Process for Contingent Workers to Apply for Health Insurance With MA Health Connector
Contingent workers are eligible to enroll in health insurance through the MA Health Connector if they are residents of Massachusetts. Please follow the instructions below to shop and enroll in a health insurance plan. A glossary of terms is provided for your assistance.
- Click on the link to the MA Health Connector: www.mahealthconnector.org.
- On the MA Health Connector website, click on “Individuals & Families”.
- Click “Start Now”.
- Indicate your family size.
- You will be taken to a screen that asks about your household income. This screen informs you that you might be eligible for assistance with your insurance costs. In order to continue shopping for insurance, you should click “Continue” on this screen, regardless of your household income.

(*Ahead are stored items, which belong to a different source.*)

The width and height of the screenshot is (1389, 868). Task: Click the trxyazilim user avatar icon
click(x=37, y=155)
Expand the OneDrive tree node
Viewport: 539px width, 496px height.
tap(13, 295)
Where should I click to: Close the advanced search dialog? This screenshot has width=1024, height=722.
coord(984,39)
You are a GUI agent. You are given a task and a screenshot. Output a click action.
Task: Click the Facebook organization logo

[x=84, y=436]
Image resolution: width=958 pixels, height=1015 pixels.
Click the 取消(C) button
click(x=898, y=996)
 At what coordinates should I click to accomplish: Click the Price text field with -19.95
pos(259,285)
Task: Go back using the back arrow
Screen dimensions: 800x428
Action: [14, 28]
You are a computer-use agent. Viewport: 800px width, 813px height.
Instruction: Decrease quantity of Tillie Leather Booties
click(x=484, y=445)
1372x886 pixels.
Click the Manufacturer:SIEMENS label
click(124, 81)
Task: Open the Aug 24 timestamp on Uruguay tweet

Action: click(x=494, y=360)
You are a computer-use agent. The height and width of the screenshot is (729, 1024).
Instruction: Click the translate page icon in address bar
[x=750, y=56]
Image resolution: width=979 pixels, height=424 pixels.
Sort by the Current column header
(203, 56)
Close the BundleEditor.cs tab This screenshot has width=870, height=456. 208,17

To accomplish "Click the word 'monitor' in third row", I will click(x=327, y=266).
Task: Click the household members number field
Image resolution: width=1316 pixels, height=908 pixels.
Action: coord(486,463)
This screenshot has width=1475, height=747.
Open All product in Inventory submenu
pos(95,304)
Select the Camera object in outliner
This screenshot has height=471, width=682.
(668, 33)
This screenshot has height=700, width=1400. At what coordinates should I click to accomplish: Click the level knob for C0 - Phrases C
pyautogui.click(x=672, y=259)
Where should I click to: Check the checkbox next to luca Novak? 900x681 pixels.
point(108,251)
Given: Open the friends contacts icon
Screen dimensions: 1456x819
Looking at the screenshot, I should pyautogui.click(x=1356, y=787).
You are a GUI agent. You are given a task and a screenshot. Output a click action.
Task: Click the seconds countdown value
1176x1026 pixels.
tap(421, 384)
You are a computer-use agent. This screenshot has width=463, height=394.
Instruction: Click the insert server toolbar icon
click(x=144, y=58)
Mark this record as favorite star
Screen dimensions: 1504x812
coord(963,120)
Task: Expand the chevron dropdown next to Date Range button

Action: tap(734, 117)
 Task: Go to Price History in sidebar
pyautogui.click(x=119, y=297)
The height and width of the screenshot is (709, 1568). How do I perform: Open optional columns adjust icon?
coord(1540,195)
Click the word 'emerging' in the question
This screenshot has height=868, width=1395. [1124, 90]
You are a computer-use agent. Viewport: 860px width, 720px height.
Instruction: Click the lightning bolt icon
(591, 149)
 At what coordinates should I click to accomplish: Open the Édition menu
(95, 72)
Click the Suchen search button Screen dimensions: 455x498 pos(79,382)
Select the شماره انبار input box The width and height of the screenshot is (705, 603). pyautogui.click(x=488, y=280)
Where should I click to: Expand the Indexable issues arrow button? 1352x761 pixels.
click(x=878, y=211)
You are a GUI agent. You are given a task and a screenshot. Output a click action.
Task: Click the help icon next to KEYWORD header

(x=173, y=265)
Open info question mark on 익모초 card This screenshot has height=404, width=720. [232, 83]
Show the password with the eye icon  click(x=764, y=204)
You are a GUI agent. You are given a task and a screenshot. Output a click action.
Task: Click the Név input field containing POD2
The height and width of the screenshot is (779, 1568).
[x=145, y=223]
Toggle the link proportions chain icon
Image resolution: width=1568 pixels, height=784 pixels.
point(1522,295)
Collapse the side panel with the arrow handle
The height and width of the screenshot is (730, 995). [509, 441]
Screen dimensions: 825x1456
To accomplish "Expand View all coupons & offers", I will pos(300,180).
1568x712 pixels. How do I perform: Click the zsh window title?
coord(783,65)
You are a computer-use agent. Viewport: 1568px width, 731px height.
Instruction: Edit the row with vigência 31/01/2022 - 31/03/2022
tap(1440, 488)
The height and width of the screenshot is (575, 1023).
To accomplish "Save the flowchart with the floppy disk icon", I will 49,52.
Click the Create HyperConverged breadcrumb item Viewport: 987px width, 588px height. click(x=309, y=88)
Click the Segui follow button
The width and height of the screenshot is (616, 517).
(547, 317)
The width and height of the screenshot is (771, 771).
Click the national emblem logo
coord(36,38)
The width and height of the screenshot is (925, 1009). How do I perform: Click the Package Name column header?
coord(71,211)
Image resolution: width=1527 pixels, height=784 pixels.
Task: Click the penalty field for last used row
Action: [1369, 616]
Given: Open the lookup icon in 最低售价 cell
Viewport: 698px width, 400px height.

- If you are shopping for insurance at a time of year when enrollment for insurance is not open, you may encounter a screen that states that enrollment is closed and that you need to return between specified dates. If you encounter that screen, then follow these steps:
- Click on “See If You Qualify”.
- In order to qualify your must answer the subsequent questions in the following way:
- I had at least 18 months of health insurance coverage without a break of more than 62 days. TRUE (Note that this is true if you have come to the United States from a country that supports a national health care system or if you had coverage with another employer)
- I am eligible for an employer's health insurance benefits. FALSE
- I am not eligible for Medicare or MassHealth. TRUE
- I lost my most recent coverage because I failed to pay for it or committed fraud. FALSE
- Click "Continue".
- On the next page, choose ONLY “Become ineligible for an employer's health insurance benefits.”
- On the next page click “Shop Now.”
- You will be allowed to choose from a variety of options. For information on the terminology you will encounter while shopping, see the following glossary.
Glossary of terms
Deductible- A fixed dollar amount you must pay each calendar year before your health plan begins paying benefits for you or your covered dependents. Many services are not subject to a deductible, meaning that insurance will cover those expenses immediately. Examples of expenses that are generally exempt from the deductible are: Prescription drugs; Office visits (primary care physician, specialists, preventive care); and Mental health. Other services may also be exempt from a deductible, so you should consult your insurance provider for a full list.
Annual out of pocket max-This is the maximum amount of money that you will have to pay out-of-pocket, taking into consideration your deductible, co-pay, and co-insurance.
Co-Pay- The amount of money that you will pay, in addition to your monthly insurance payment, in order to visit a doctor.
Generic Rx- The amount of money that you will pay, in addition to your monthly insurance payment, for most medication.
Emergency Room- The amount of money that you will pay, in addition to your monthly insurance payment, if you are taken to the emergency room.
Hospital Stay- The amount of money that you will pay, in addition to your monthly insurance payment, if you are admitted to the hospital.